*** Block opens ***

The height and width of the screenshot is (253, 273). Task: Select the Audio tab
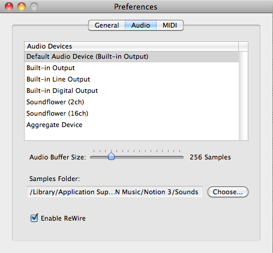point(140,25)
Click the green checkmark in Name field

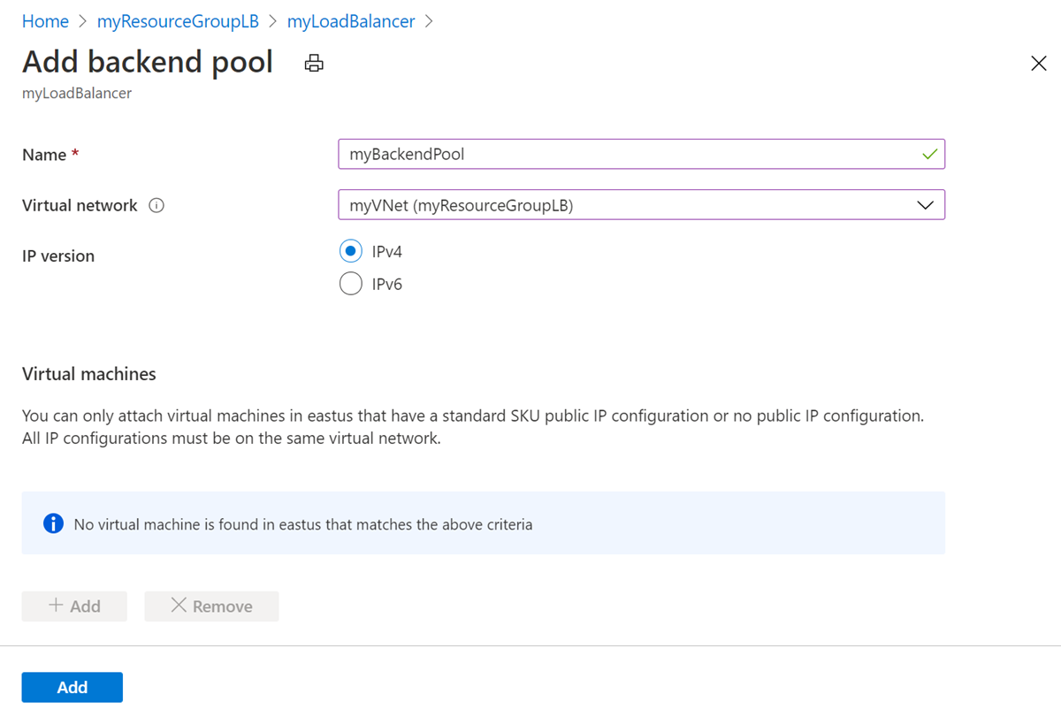point(928,154)

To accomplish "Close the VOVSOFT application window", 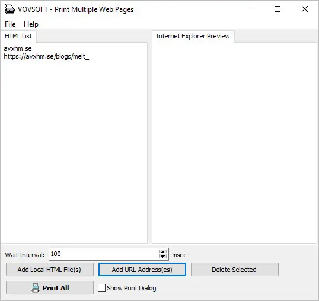I will tap(305, 9).
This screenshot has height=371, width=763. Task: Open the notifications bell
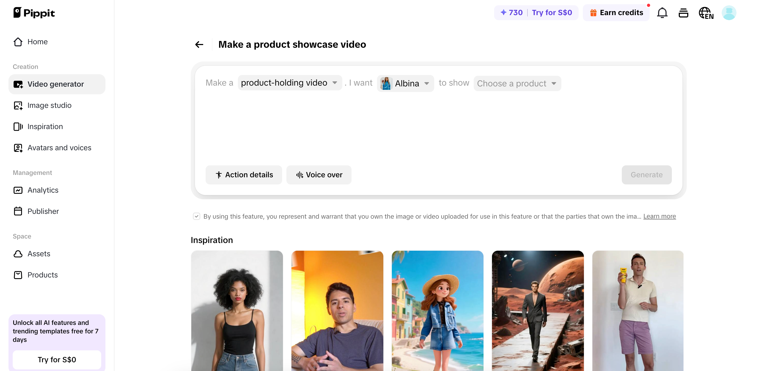point(662,13)
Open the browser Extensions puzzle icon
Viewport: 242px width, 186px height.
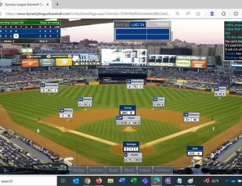223,14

*** Block closes ***

Leave every picture out and write out, word for word, the lines from the one that contains "Open the browser Extensions puzzle icon" through the last line of the records.

OUTPUT FOR THIS EXERCISE:
Open the browser Extensions puzzle icon
Viewport: 242px width, 186px height.
223,14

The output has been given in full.